### Exercises to complete
1. Answer these questions about the blog post, marking each answer with its letter:
(a) In what month and year did Wayne C. Booth die?
(b) Who published My Many Selves: The Quest for a Plausible Harmony?
(c) What does Booth call his autobiography?
2. Copy part of the blog post, starting at the words "What Would Wayne" and ending after "Wanna Be Wayne.", and switch "biggest fan" to "most devoted reader".

### Passage to read
- Opening Delimiter -

The Red Brick Store

 

What Would Wayne Do?

boothIn many ways I’m a very lucky guy. My favorite visual artist happens to live in my same town, and she’s at the beginning of her career, so I get to buy her stuff without paying thousands or millions of dollars. Some of my favorite authors, like Margaret Blair Young and Patricia Karamesines, frequent the same email lists and blogs I do. One of my favorite filmmakers knows my first name, as does one of my favorite playwrights.

However, my luck ran out on October 2005 when Wayne C. Booth died without finding out that I’m his biggest fan.

Of course, I didn’t realize I was until this last week when I read My Many Selves: The Quest for a Plausible Harmony, published by Utah State University Press. I found out, in fact, that when I grow up, I Wanna Be Wayne.

Booth goes about constructing his autobiography (or Life, as he calls it) in a very strange we. He writes as if he isn’t just one person, but a flesh and blood symposium where a number of different Booths converse and battle for control every day. The reader gets to meet Vain-Booth, Egalitarian-Booth, Thinker-Booth, and yes, even Luster-Booth. Sibyl would have a tough time rounding up enough personalities to play a pick-up game with this crowd.

At first, Booth’s multitude of personae struck me as strange. As a Mormon, I grew up with the idea that a person is a single being with a distinct personality that makes itself felt from premortality to postmortality. Satan is an intruder, trying to introduce impurities into an otherwise (relatively) pure soul. So life was a battle between “me” trying to keep myself intact and “Satan,” who sought to pull me apart.

That premise made for a dramatic life story – me vs. the guy with the horns. But Booth’s multiple-self premise makes for an equally interesting drama — man vs. himselves.

Readers get ringside seats to events such as “The Quarrel Between the Cheater and the Moralist,” “The Puritan Preaches at the Luster While the Hypocrite Covers the Show,” and a very interesting chapter, “The Hypocritical Mormon Missionary Becomes a Skillful Masker, and Discovers Hypocrisy-Upward.”

Being constituted of so many personae, Booth’s world is one where honesty, rather than being simple, is an act of skill. Think about that famous Elder’s quorum question, “What should you do if your wife, quite pleased with her new purchase, asks ‘How does this dress look?’ and you’d like to gouge your eyes out?”

Immediately Fashion Consultant-Carter jumps up and says, “What is that thing, a couch slipcover from a trailer park garage sale in 1979?”

But I Don’t Want to Sleep on the Couch Tonight-Carter says, “What’s wrong a little white lie? Tell her it looks great.”

Then I’ve Read Deborah Tannen-Carter intones, “What makes you think she’s asking about your opinion of her dress? Maybe she just wants you to express your acceptance of her.”

“OK,” Symposium Chair-Carter says, rapping his gavel on the table, “Tannen-Carter has a point. So how do we subtly avoid the dress question while expressing our love?”

Radar-Carter grabs the microphone and shouts, “We’ve been thinking too long, she’s not going to believe anything unless we say something in the next half second!”

What’s a guy to do?

Like the rest of us poor schmucks, Booth finds himself in a myriad of difficult situations where he wants to be honest, but has a hard time, first, generating a moral position, and, second, constructing a skillful way of interacting with the situation. He encounters these situations in academia, family life, grief, love, church, and the army, to name a few.

Honesty as a creative act.

- Closing Delimiter -

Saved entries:
- Opening Delimiter -

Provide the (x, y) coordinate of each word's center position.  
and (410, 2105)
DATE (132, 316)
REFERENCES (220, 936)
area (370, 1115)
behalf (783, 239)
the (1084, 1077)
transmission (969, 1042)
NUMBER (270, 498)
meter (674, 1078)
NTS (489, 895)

- Closing Delimiter -

### Expected outputs
1.
(a) October 2005
(b) Utah State University Press
(c) Life

2.
What Would Wayne Do?

boothIn many ways I’m a very lucky guy. My favorite visual artist happens to live in my same town, and she’s at the beginning of her career, so I get to buy her stuff without paying thousands or millions of dollars. Some of my favorite authors, like Margaret Blair Young and Patricia Karamesines, frequent the same email lists and blogs I do. One of my favorite filmmakers knows my first name, as does one of my favorite playwrights.

However, my luck ran out on October 2005 when Wayne C. Booth died without finding out that I’m his most devoted reader.

Of course, I didn’t realize I was until this last week when I read My Many Selves: The Quest for a Plausible Harmony, published by Utah State University Press. I found out, in fact, that when I grow up, I Wanna Be Wayne.